Dr. Gil Blander: Yeah. So, we developed a web and mobile app. Basically, you'll receive all the results, first you will see which of your biomarkers are not optimized. Then based on that, for which biomarker, for which group, we'll tell you what are the intervention that you need to do in order to optimize and you can select the intervention. Then you can build an action plan, you can select which biomarkers are interesting for you or which goal you have. Do you want to sleep better? Do you want to de-stress? Do you want to try to live longer? And based on that, we'll receive an action plan of around 5 to 10 intervention that you should do. Then you can check-in and receive a notification and reminders about what you should do. We also recently integrated the data from DNA and data from fitness tracker. So the data from fitness tracker, for example, we can follow your sleep if you have Garmin or Fitbit, we can give you tips every day about how was your sleep and what is the best intervention for you to improve the sleep for the next night. Again, if you have Apple watch or Garmin or a Fitbit, we are also looking at resting heart rate? And we will help you to optimize that. So basically it's an holistic plan that help you to optimize your body. And we are adding, you asked before, we're adding more and more blood biomarkers. Currently we're working on ApoB, which is a marker of lipids that is somehow underrated, and most of the physician are not testing [inaudible 00:44:51] . It's a very important marker, additional marker on top of LDL to understand your lipid levels and the issues and risk. So we are adding that right now. We are working on adding more physiological marker, such as VO2 max and the HRV. So we are adding more and more marker and more and more DNA markers to allow you to understand your body better and get the edge and hopefully optimize your body and hopefully live better, longer.

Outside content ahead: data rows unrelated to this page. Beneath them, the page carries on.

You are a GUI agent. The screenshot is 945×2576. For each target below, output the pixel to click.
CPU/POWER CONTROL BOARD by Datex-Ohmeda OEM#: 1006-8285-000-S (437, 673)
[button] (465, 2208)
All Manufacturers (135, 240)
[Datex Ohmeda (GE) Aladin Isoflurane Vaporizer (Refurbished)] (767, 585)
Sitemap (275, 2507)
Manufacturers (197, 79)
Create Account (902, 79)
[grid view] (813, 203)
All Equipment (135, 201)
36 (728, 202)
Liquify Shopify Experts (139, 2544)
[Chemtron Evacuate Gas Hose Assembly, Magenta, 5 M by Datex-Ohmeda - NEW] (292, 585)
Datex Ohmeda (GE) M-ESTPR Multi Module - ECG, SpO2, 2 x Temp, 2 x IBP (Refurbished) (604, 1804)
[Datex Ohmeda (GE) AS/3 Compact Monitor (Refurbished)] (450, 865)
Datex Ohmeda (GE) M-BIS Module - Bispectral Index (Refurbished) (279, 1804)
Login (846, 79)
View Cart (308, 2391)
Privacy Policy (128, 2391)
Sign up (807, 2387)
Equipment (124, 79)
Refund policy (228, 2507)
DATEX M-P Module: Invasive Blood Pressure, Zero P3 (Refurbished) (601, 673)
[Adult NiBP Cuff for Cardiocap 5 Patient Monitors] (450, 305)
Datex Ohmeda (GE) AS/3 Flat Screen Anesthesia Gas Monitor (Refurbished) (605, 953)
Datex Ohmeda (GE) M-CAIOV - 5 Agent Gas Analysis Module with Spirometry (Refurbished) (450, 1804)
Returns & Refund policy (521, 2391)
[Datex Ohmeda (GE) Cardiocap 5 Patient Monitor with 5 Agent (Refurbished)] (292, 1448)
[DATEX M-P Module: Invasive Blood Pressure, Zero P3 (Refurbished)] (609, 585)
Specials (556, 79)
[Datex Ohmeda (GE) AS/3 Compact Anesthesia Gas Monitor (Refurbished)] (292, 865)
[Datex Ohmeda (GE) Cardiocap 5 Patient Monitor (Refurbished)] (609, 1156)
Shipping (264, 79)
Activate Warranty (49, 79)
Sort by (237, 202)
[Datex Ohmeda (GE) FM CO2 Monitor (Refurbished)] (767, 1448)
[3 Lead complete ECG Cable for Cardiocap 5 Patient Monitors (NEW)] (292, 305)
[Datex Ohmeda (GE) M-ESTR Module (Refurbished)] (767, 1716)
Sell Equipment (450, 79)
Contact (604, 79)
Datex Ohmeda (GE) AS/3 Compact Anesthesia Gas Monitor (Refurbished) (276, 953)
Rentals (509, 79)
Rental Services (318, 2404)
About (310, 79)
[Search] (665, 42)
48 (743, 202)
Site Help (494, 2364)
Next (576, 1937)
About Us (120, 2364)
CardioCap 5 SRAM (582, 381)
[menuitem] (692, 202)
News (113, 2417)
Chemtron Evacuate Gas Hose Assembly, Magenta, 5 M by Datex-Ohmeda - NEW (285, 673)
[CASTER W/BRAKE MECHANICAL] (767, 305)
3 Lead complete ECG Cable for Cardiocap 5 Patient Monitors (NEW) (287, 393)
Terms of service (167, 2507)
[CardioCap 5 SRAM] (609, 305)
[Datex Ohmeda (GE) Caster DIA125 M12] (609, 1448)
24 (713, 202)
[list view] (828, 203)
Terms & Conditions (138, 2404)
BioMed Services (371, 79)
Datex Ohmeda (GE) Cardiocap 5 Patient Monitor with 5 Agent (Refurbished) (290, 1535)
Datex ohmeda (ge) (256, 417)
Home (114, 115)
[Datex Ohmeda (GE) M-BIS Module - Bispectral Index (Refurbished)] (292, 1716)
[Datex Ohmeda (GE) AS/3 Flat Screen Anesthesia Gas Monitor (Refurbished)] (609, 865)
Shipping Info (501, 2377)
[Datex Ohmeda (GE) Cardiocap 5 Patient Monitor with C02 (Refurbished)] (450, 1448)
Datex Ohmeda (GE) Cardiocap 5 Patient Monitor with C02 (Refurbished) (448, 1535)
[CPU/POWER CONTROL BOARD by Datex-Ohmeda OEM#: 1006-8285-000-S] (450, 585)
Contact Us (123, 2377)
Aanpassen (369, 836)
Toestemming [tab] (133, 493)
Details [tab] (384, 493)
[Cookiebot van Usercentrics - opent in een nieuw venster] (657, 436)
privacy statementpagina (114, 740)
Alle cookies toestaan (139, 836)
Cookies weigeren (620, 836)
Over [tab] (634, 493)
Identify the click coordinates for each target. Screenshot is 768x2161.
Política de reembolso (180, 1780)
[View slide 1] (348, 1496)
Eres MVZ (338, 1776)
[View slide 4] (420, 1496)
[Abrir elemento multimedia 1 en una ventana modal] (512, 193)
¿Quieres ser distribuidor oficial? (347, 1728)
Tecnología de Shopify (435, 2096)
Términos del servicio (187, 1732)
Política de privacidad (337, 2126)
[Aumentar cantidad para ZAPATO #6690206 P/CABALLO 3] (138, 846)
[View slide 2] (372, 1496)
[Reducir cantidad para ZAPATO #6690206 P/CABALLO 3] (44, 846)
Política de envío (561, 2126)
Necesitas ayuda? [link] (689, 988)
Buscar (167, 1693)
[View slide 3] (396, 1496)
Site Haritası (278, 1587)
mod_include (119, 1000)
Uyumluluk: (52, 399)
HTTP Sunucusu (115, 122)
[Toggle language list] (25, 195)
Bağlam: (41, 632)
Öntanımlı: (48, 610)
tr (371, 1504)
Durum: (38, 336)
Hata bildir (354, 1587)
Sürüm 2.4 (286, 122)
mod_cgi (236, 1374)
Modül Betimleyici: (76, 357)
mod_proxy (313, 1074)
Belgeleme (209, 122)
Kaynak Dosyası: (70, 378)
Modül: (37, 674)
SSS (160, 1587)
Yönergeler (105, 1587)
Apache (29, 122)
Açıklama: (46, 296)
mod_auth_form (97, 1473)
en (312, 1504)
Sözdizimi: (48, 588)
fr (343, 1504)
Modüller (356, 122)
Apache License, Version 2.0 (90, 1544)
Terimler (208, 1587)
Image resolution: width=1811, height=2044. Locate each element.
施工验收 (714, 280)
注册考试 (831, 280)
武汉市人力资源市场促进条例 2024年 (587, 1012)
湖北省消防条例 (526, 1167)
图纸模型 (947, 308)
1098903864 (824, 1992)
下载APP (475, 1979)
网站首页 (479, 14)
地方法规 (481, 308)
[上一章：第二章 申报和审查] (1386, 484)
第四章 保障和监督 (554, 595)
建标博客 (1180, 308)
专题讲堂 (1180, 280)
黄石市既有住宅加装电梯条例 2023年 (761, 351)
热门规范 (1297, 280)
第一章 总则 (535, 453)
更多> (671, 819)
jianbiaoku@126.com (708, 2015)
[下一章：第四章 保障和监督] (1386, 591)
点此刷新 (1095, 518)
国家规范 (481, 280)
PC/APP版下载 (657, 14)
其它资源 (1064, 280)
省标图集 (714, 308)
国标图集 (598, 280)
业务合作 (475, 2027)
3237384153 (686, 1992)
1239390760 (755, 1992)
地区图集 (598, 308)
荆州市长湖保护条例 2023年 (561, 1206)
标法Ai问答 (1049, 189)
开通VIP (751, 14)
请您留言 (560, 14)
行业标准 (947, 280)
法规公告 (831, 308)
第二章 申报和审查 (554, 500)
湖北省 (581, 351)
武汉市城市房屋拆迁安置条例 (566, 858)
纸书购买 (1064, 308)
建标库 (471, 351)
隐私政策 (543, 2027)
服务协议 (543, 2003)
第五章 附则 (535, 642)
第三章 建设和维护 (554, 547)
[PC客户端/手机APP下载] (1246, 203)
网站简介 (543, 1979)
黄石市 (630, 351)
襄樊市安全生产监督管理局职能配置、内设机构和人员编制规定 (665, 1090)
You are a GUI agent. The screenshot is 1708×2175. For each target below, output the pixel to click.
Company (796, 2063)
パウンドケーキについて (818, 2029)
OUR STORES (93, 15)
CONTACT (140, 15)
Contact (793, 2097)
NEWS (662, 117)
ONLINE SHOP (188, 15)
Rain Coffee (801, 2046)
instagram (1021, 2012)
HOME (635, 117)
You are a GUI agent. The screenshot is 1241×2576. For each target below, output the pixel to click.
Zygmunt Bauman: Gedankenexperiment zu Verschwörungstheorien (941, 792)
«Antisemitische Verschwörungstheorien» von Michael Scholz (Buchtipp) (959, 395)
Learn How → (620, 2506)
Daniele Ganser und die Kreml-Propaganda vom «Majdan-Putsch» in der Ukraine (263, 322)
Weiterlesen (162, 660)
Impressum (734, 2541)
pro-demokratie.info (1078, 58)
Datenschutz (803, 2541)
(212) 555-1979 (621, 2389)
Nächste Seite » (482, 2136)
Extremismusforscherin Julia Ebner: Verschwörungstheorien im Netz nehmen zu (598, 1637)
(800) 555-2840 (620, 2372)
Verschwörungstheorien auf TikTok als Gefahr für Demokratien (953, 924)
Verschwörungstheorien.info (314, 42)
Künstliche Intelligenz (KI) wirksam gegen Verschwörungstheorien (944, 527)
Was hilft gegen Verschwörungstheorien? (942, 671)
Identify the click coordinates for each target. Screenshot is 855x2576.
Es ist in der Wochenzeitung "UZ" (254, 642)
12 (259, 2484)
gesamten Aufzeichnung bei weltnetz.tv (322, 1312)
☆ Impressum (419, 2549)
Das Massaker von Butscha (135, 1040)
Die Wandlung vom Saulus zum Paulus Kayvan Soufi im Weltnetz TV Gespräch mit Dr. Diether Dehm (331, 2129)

Dr. Jeffrey Gladden: How are you getting the VO2? I understand how you're getting the HRV, heart rate variability, that's picked up by Oura ring, WHOOP, lots of different things can do that reasonably well. How are you getting your VO2?
Dr. Gil Blander: Yeah, the VO2 max is received the same from the fitness tracker. So both Garmin, and Apple watch calculate it. Again, it's not one hundred percent accurate as if you do it in the lab, but it's better than nothing. So the VO2 is coming from the data from the fitness trackers.